MATERIAL TO PROCESS
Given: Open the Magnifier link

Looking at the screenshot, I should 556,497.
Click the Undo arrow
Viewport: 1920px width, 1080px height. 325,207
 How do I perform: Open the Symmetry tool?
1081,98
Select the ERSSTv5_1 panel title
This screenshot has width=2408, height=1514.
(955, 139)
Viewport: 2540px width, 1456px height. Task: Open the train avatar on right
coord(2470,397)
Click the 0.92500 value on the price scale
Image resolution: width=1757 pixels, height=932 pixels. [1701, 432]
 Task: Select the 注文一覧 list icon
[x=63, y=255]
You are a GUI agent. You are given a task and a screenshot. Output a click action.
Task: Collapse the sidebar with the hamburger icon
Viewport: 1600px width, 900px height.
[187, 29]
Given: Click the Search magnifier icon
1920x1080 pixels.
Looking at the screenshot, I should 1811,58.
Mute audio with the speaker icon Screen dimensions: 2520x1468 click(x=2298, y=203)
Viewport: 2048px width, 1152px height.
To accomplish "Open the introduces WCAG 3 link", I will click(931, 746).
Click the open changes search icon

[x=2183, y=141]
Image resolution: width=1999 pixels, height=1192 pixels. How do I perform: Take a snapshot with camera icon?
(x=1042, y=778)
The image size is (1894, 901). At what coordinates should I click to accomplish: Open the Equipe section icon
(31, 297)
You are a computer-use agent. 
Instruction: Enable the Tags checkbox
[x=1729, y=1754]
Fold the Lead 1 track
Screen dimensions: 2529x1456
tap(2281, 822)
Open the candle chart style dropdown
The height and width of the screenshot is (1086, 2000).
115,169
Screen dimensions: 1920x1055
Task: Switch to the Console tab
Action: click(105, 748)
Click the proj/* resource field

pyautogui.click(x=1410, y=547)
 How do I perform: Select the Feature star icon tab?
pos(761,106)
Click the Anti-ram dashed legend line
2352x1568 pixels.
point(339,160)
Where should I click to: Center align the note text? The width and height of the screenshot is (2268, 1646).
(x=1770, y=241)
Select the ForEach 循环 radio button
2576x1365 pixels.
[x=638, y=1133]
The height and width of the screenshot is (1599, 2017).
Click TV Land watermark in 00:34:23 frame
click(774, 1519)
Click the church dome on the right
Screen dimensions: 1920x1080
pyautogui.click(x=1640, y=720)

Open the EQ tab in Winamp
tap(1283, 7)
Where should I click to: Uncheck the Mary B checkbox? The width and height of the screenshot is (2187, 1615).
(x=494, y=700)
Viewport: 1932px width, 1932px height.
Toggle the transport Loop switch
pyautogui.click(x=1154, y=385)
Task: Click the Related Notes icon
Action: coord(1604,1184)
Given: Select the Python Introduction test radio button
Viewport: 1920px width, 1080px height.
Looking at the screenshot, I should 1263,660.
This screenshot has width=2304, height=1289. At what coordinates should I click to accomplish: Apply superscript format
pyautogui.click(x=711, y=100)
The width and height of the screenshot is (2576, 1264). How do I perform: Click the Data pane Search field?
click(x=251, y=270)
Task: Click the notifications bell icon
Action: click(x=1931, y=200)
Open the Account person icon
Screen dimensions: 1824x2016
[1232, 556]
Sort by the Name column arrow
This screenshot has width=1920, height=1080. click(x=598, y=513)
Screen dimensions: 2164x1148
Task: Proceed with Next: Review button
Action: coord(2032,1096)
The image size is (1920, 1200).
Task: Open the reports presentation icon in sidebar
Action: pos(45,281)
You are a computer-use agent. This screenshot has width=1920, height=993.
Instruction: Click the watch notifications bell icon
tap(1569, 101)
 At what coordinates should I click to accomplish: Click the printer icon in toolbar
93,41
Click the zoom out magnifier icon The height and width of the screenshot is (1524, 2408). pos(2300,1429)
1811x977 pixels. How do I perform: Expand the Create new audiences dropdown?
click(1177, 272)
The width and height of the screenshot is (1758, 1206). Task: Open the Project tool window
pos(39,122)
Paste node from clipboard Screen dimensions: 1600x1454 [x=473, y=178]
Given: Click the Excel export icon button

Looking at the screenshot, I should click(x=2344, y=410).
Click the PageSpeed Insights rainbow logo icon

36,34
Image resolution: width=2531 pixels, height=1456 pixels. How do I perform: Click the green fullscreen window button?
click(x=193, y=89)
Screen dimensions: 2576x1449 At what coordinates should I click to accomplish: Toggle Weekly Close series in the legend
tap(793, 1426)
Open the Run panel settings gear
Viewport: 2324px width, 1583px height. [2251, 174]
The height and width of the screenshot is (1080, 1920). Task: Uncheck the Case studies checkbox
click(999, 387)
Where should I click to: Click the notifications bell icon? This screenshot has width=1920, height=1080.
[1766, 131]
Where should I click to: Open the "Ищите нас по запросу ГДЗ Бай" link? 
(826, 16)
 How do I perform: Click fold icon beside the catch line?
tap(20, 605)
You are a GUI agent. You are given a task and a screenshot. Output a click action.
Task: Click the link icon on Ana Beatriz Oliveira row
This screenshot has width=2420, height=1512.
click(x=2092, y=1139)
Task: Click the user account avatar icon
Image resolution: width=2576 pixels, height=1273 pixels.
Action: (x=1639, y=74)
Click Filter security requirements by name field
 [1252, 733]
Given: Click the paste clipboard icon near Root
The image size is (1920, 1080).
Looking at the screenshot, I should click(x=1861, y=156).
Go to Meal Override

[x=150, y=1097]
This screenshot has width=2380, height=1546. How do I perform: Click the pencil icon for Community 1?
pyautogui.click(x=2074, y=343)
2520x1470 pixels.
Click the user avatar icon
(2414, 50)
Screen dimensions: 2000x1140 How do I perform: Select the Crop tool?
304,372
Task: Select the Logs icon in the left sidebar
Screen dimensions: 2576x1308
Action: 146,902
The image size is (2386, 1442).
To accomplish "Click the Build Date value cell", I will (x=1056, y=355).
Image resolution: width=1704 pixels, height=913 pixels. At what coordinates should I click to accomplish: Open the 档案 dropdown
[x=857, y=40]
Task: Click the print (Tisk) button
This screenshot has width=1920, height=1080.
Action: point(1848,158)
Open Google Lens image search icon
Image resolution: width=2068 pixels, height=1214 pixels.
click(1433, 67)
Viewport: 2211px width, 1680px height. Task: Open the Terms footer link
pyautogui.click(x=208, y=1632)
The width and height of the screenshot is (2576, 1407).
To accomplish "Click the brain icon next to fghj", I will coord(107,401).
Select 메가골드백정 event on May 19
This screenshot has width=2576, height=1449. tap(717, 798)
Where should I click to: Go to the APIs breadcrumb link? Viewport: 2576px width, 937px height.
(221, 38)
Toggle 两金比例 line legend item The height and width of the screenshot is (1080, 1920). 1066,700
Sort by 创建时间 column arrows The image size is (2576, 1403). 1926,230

WORK TASK
Return all of the data above, keeping every line exactly as it appears.

RESPONSE BELOW
Given: Open the Magnifier link

Looking at the screenshot, I should 556,497.
Click the Undo arrow
Viewport: 1920px width, 1080px height. 325,207
 How do I perform: Open the Symmetry tool?
1081,98
Select the ERSSTv5_1 panel title
This screenshot has width=2408, height=1514.
(955, 139)
Viewport: 2540px width, 1456px height. Task: Open the train avatar on right
coord(2470,397)
Click the 0.92500 value on the price scale
Image resolution: width=1757 pixels, height=932 pixels. [1701, 432]
 Task: Select the 注文一覧 list icon
[x=63, y=255]
You are a GUI agent. You are given a task and a screenshot. Output a click action.
Task: Collapse the sidebar with the hamburger icon
Viewport: 1600px width, 900px height.
[187, 29]
Given: Click the Search magnifier icon
1920x1080 pixels.
Looking at the screenshot, I should 1811,58.
Mute audio with the speaker icon Screen dimensions: 2520x1468 click(x=2298, y=203)
Viewport: 2048px width, 1152px height.
To accomplish "Open the introduces WCAG 3 link", I will click(931, 746).
Click the open changes search icon

[x=2183, y=141]
Image resolution: width=1999 pixels, height=1192 pixels. How do I perform: Take a snapshot with camera icon?
(x=1042, y=778)
The image size is (1894, 901). At what coordinates should I click to accomplish: Open the Equipe section icon
(31, 297)
You are a computer-use agent. 
Instruction: Enable the Tags checkbox
[x=1729, y=1754]
Fold the Lead 1 track
Screen dimensions: 2529x1456
tap(2281, 822)
Open the candle chart style dropdown
The height and width of the screenshot is (1086, 2000).
115,169
Screen dimensions: 1920x1055
Task: Switch to the Console tab
Action: click(105, 748)
Click the proj/* resource field

pyautogui.click(x=1410, y=547)
 How do I perform: Select the Feature star icon tab?
pos(761,106)
Click the Anti-ram dashed legend line
2352x1568 pixels.
point(339,160)
Where should I click to: Center align the note text? The width and height of the screenshot is (2268, 1646).
(x=1770, y=241)
Select the ForEach 循环 radio button
2576x1365 pixels.
[x=638, y=1133]
The height and width of the screenshot is (1599, 2017).
Click TV Land watermark in 00:34:23 frame
click(774, 1519)
Click the church dome on the right
Screen dimensions: 1920x1080
pyautogui.click(x=1640, y=720)

Open the EQ tab in Winamp
tap(1283, 7)
Where should I click to: Uncheck the Mary B checkbox? The width and height of the screenshot is (2187, 1615).
(x=494, y=700)
Viewport: 1932px width, 1932px height.
Toggle the transport Loop switch
pyautogui.click(x=1154, y=385)
Task: Click the Related Notes icon
Action: coord(1604,1184)
Given: Select the Python Introduction test radio button
Viewport: 1920px width, 1080px height.
Looking at the screenshot, I should 1263,660.
This screenshot has width=2304, height=1289. At what coordinates should I click to accomplish: Apply superscript format
pyautogui.click(x=711, y=100)
The width and height of the screenshot is (2576, 1264). How do I perform: Click the Data pane Search field?
click(x=251, y=270)
Task: Click the notifications bell icon
Action: click(x=1931, y=200)
Open the Account person icon
Screen dimensions: 1824x2016
[1232, 556]
Sort by the Name column arrow
This screenshot has width=1920, height=1080. click(x=598, y=513)
Screen dimensions: 2164x1148
Task: Proceed with Next: Review button
Action: coord(2032,1096)
The image size is (1920, 1200).
Task: Open the reports presentation icon in sidebar
Action: pos(45,281)
You are a computer-use agent. This screenshot has width=1920, height=993.
Instruction: Click the watch notifications bell icon
tap(1569, 101)
 At what coordinates should I click to accomplish: Click the printer icon in toolbar
93,41
Click the zoom out magnifier icon The height and width of the screenshot is (1524, 2408). pos(2300,1429)
1811x977 pixels. How do I perform: Expand the Create new audiences dropdown?
click(1177, 272)
The width and height of the screenshot is (1758, 1206). Task: Open the Project tool window
pos(39,122)
Paste node from clipboard Screen dimensions: 1600x1454 [x=473, y=178]
Given: Click the Excel export icon button

Looking at the screenshot, I should click(x=2344, y=410).
Click the PageSpeed Insights rainbow logo icon

36,34
Image resolution: width=2531 pixels, height=1456 pixels. How do I perform: Click the green fullscreen window button?
click(x=193, y=89)
Screen dimensions: 2576x1449 At what coordinates should I click to accomplish: Toggle Weekly Close series in the legend
tap(793, 1426)
Open the Run panel settings gear
Viewport: 2324px width, 1583px height. [2251, 174]
The height and width of the screenshot is (1080, 1920). Task: Uncheck the Case studies checkbox
click(999, 387)
Where should I click to: Click the notifications bell icon? This screenshot has width=1920, height=1080.
[1766, 131]
Where should I click to: Open the "Ищите нас по запросу ГДЗ Бай" link? 
(826, 16)
 How do I perform: Click fold icon beside the catch line?
tap(20, 605)
You are a GUI agent. You are given a task and a screenshot. Output a click action.
Task: Click the link icon on Ana Beatriz Oliveira row
This screenshot has width=2420, height=1512.
click(x=2092, y=1139)
Task: Click the user account avatar icon
Image resolution: width=2576 pixels, height=1273 pixels.
Action: (x=1639, y=74)
Click Filter security requirements by name field
 [1252, 733]
Given: Click the paste clipboard icon near Root
The image size is (1920, 1080).
Looking at the screenshot, I should click(x=1861, y=156).
Go to Meal Override

[x=150, y=1097]
This screenshot has width=2380, height=1546. How do I perform: Click the pencil icon for Community 1?
pyautogui.click(x=2074, y=343)
2520x1470 pixels.
Click the user avatar icon
(2414, 50)
Screen dimensions: 2000x1140 How do I perform: Select the Crop tool?
304,372
Task: Select the Logs icon in the left sidebar
Screen dimensions: 2576x1308
Action: 146,902
The image size is (2386, 1442).
To accomplish "Click the Build Date value cell", I will (x=1056, y=355).
Image resolution: width=1704 pixels, height=913 pixels. At what coordinates should I click to accomplish: Open the 档案 dropdown
[x=857, y=40]
Task: Click the print (Tisk) button
This screenshot has width=1920, height=1080.
Action: point(1848,158)
Open Google Lens image search icon
Image resolution: width=2068 pixels, height=1214 pixels.
click(1433, 67)
Viewport: 2211px width, 1680px height. Task: Open the Terms footer link
pyautogui.click(x=208, y=1632)
The width and height of the screenshot is (2576, 1407).
To accomplish "Click the brain icon next to fghj", I will coord(107,401).
Select 메가골드백정 event on May 19
This screenshot has width=2576, height=1449. tap(717, 798)
Where should I click to: Go to the APIs breadcrumb link? Viewport: 2576px width, 937px height.
(221, 38)
Toggle 两金比例 line legend item The height and width of the screenshot is (1080, 1920). 1066,700
Sort by 创建时间 column arrows The image size is (2576, 1403). 1926,230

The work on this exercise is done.